Sunday, September 13, 2009

My not-so-(FREE) Haircut

A few years back I worked at a restaurant in the West Village, all sorts of characters came in. One night this very drunk and boisterously gay older gentlemen tells me my hair looks like shit and I acknowledge that he is correct and as he drinks more and as I have to walk him to a cab, he informs me he is one of the top stylist in the city and he wants to cut my hair, for free tomorrow at his HOUSE! Appeasing a drunkard I take him number and go back to work.

The next morning I'm curious and need a haircut, I'll try anything once. He tells me to head over to his house. Safety first, I call the salon he works at to make sure he's legit, give the address to my roommates so they know what to tell the police if I never return, and head out the door.

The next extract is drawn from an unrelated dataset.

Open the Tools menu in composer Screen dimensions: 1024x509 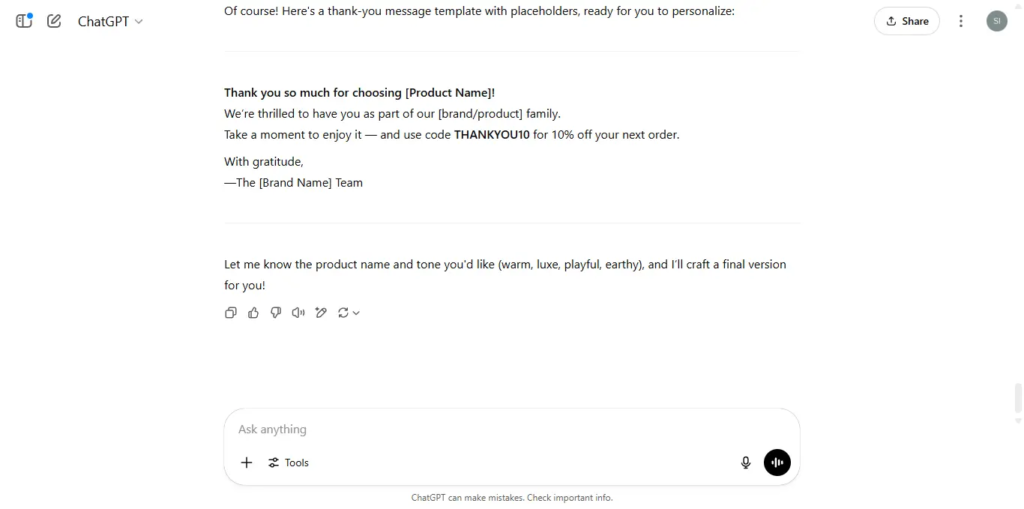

The second I walk into that place I am overwhelmed by the smell (dog pee) and the amount of framed photos of this man with Elizabeth Taylor, Dame Judi Dench, Bebe Neuworth...turns out this man was the Belle of the Gay ball for years, Mrs. Drag Queen 1965-75, Mrs. Stonewall himself, now the fallen and loneliest man in the city. All his best friends died, abandoned or cheated on him and left him with nothing but sour memories and lots of dog piss.

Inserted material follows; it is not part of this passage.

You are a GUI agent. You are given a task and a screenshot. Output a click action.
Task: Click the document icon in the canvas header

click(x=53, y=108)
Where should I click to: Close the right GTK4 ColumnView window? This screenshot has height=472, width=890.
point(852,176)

After a quick tour of the small over crowded apartment he takes me to the back room, sits me in a chair in front of a painting of Abe Lincoln getting a lap dance from Marilyn Monroe and before anything is said, he starts chopping. Can't do anything now but wait for the outcome. He suddenly starts folding foil into my hair, "You can tell everyone your hair got sunkissed in the Hamptons, just say, "Silly me, I forgot my hat when I went boating this past weekend." He pulls his hand up to his face in a bashful giggle, I nod, I think he might be crazy.

The foil sitting in my hair, the dye setting, he looks at me and smiles. He pulls me to a giant closet and flings the doors open, at first I think I'm looking at the remains of hundreds of dead muppets, but as my eyes adjust to the sparkling lights shimmering off the glitter, I realize it's 20 years of drag staring me in the face. "I haven't been able to wear these in years, what size are you?" Before I know it this man has me in glittering feathered drag queen hell, modeling his dresses so he can reminisce every moment in his past life. Ding, my hair is done, thank god!

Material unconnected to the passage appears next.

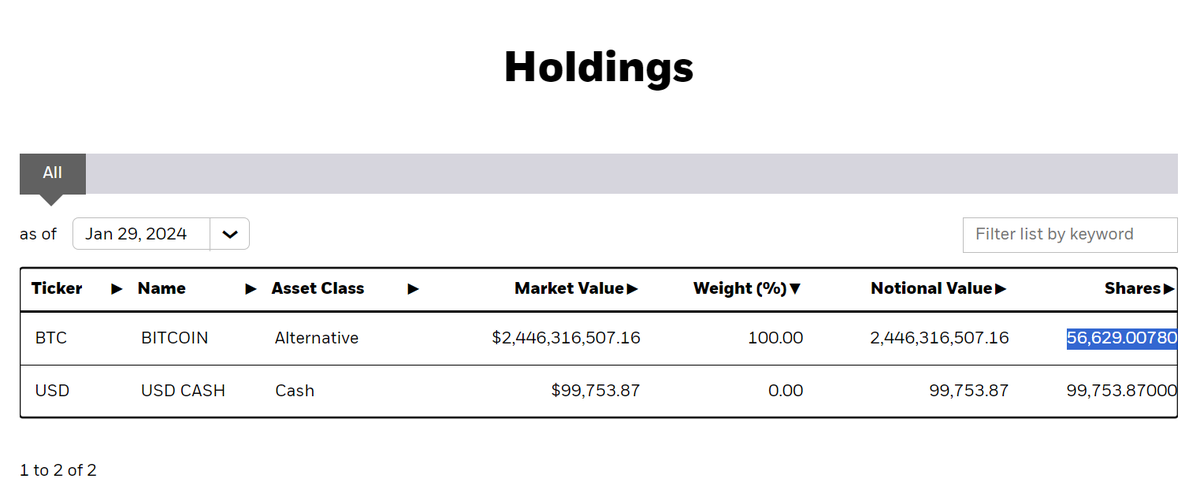Click Market Value sort arrow
Screen dimensions: 1200x501
pyautogui.click(x=632, y=289)

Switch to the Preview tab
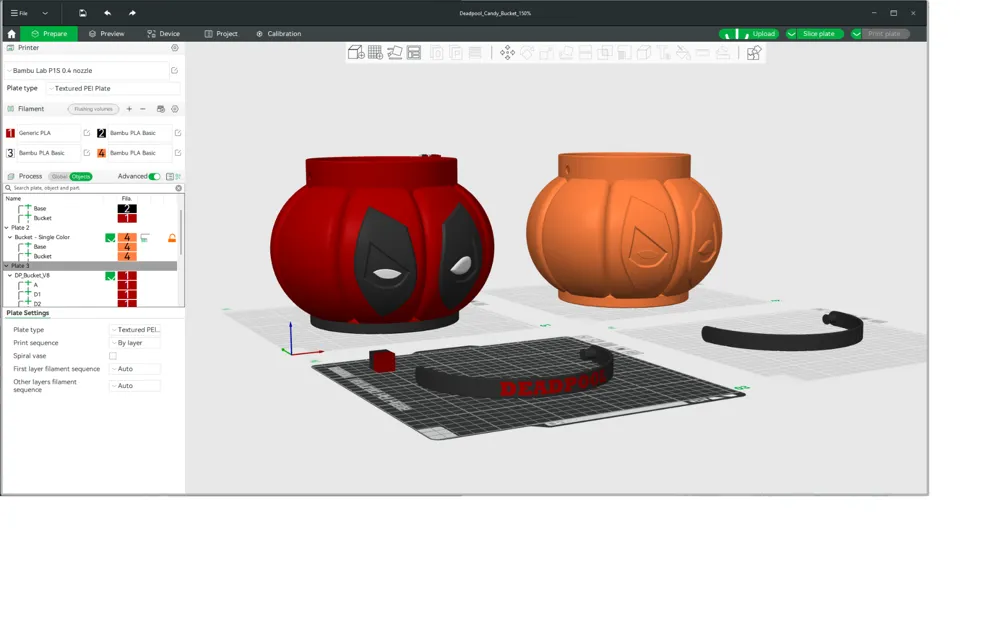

After a quick blow dry my hair is AMAZING! Hands down one of the best haircuts and colors I have ever gotten, thank god, cause it really could have gone both ways. Before I can finish looking in the mirror he has whisked me away to the living room sat me on the couch and begun to sing me opera. 45 minuets later he is still singing me opera and I am still giving him standing ovations and bravos, this is painful, really really painful. A little while later he looks at his watch and realizes how late it has gotten, "Look at the Time!" No shit, I've been looking for the last hour I am thinking, but instead I give him a kiss on both cheeks and swiftly exit the house.

I'm smiling at all the craziness that just happened to me, and the beautiful haircut I just received and though I might not have paid money to that man, I surely paid for that haircut.